### [Written exercise]
From the lines below, extract each one that contains the string "toolbar". Only matches in the same case count.

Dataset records
/---
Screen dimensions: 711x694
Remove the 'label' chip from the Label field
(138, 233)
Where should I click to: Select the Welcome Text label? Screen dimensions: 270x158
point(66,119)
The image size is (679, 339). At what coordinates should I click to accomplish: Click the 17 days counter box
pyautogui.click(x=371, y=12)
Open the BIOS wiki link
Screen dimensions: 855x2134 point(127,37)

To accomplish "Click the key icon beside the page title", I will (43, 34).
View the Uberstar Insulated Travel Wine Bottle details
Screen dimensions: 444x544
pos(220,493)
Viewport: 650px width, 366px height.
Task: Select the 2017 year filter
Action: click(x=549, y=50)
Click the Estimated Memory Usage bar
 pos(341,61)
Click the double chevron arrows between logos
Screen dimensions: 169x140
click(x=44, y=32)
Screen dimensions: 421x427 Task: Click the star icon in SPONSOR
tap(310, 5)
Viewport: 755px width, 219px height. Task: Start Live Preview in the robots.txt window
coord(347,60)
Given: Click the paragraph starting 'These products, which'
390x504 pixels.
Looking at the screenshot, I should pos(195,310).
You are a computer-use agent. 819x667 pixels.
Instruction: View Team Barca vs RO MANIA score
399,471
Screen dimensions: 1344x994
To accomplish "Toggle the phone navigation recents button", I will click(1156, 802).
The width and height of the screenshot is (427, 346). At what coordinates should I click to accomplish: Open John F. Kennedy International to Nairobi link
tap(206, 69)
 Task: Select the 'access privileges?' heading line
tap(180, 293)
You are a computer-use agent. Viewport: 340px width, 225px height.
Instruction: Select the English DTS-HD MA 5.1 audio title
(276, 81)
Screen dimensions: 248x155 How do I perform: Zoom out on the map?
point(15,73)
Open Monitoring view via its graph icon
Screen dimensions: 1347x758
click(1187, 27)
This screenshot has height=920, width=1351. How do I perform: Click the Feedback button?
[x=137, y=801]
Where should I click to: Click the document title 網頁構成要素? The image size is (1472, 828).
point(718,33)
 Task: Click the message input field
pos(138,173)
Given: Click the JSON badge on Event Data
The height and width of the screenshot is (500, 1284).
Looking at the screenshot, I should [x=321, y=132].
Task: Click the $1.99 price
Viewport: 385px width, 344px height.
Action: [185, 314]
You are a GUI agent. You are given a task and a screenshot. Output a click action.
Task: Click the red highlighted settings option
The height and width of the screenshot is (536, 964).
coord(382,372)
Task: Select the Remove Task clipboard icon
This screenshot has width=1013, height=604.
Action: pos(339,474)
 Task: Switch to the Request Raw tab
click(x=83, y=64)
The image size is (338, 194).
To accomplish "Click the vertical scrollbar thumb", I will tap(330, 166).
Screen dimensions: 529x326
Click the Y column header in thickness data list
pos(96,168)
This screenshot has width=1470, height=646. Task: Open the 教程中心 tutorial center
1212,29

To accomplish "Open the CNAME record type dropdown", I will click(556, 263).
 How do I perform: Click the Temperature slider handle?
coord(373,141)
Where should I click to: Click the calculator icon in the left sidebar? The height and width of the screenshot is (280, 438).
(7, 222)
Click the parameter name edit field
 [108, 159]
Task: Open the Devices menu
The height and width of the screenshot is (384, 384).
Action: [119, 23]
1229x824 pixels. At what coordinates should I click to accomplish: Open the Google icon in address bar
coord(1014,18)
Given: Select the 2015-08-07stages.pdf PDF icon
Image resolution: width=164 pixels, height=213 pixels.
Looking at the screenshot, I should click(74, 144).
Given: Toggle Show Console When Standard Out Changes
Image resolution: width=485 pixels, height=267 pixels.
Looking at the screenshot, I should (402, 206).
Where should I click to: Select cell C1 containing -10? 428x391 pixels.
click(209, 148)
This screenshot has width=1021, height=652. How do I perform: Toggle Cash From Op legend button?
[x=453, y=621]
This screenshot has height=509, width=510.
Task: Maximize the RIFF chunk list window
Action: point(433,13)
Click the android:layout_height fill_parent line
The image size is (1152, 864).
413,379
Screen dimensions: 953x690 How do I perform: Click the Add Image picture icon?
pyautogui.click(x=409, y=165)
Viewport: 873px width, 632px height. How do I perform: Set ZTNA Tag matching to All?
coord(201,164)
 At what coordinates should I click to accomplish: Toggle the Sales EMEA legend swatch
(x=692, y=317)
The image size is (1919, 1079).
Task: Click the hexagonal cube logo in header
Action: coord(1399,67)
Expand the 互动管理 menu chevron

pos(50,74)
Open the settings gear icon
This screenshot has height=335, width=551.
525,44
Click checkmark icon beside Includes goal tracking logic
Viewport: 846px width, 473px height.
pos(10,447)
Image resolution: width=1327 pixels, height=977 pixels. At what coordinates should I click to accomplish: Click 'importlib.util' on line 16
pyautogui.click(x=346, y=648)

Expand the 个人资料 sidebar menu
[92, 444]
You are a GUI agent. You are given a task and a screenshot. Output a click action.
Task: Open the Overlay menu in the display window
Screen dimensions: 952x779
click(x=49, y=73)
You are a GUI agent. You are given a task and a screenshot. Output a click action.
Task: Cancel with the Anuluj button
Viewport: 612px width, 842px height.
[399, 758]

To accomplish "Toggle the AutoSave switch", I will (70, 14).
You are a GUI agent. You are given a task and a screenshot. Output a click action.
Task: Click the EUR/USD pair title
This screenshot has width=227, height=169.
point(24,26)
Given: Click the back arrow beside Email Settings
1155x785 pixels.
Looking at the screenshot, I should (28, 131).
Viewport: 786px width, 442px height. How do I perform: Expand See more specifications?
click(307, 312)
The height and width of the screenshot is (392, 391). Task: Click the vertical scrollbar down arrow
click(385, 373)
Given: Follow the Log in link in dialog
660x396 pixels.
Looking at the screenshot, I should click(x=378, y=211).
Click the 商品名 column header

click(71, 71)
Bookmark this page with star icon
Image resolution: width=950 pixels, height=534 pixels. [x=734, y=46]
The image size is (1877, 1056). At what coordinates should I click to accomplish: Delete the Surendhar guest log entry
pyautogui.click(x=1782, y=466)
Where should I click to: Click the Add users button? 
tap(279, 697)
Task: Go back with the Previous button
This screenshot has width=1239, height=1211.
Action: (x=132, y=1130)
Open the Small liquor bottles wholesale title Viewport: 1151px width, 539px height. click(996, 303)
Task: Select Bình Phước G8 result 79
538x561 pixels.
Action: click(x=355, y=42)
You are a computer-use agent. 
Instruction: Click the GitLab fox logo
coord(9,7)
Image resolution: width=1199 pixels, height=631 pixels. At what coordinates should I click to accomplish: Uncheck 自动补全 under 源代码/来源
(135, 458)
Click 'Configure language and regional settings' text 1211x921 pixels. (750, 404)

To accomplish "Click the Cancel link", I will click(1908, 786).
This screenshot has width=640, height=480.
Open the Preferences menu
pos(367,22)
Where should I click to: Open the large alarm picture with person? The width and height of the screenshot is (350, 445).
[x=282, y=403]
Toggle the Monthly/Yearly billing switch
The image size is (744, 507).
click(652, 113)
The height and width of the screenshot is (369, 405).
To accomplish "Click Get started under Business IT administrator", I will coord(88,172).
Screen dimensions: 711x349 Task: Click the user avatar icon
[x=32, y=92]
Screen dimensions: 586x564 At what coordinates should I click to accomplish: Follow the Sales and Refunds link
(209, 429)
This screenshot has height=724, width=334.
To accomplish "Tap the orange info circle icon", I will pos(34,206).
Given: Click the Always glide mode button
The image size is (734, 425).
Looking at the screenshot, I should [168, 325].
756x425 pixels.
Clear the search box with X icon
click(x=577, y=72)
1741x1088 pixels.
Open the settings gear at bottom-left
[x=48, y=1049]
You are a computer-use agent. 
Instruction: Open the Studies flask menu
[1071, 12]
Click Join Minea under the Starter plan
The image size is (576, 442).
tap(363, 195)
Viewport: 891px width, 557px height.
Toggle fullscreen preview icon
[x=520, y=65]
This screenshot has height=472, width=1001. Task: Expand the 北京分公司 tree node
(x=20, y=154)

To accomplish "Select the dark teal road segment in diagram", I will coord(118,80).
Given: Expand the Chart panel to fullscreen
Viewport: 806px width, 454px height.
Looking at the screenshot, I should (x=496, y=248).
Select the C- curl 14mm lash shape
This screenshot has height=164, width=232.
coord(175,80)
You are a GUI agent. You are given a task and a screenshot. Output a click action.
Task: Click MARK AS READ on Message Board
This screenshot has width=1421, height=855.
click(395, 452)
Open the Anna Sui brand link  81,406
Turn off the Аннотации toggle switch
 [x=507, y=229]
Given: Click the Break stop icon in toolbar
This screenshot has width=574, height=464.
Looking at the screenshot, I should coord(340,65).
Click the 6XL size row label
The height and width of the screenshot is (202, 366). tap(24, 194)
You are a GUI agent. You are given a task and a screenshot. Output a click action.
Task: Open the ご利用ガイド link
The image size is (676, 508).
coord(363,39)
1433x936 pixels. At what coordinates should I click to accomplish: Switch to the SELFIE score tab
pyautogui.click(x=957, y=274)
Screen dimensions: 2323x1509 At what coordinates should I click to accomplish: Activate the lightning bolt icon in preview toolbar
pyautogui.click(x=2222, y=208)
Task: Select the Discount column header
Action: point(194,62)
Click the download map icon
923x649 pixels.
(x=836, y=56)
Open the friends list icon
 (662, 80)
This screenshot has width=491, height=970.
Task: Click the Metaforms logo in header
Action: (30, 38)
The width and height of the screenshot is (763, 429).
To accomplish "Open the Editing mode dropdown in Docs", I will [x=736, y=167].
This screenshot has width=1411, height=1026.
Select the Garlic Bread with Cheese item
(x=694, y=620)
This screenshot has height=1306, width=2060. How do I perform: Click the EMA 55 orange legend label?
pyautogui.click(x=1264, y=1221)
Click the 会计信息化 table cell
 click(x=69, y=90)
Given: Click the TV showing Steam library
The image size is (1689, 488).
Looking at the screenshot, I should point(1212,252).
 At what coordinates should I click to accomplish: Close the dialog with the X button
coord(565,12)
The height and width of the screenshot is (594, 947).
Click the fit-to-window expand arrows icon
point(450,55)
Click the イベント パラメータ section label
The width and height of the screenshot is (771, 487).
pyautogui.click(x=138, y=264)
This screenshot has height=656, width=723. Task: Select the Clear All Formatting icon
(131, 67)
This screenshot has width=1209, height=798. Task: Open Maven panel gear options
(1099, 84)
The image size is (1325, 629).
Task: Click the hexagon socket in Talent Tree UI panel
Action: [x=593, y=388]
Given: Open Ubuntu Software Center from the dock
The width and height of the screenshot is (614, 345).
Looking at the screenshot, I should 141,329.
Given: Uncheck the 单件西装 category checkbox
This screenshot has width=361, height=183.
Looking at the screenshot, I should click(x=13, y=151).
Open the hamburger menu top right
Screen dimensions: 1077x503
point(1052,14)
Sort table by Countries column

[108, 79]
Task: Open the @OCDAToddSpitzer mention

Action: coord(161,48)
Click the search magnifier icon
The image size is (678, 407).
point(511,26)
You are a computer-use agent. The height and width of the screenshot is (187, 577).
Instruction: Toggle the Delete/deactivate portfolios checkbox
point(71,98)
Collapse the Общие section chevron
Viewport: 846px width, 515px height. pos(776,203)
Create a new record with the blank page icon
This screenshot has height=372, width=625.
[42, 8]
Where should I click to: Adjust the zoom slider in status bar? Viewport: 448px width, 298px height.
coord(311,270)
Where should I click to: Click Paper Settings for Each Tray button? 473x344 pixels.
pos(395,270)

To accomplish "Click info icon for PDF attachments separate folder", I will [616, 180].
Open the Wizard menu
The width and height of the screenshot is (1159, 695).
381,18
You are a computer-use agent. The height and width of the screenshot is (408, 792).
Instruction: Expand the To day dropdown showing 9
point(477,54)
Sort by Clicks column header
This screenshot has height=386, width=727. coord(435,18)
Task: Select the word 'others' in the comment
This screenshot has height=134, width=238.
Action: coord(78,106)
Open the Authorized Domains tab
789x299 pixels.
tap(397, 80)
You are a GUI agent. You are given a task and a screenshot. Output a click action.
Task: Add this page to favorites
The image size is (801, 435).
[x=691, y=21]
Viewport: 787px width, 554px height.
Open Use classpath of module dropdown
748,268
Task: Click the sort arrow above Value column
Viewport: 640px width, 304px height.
\---
### [Result of this task]
Given: Click the Break stop icon in toolbar
Screen dimensions: 2323x1509 At what coordinates should I click to accomplish: Activate the lightning bolt icon in preview toolbar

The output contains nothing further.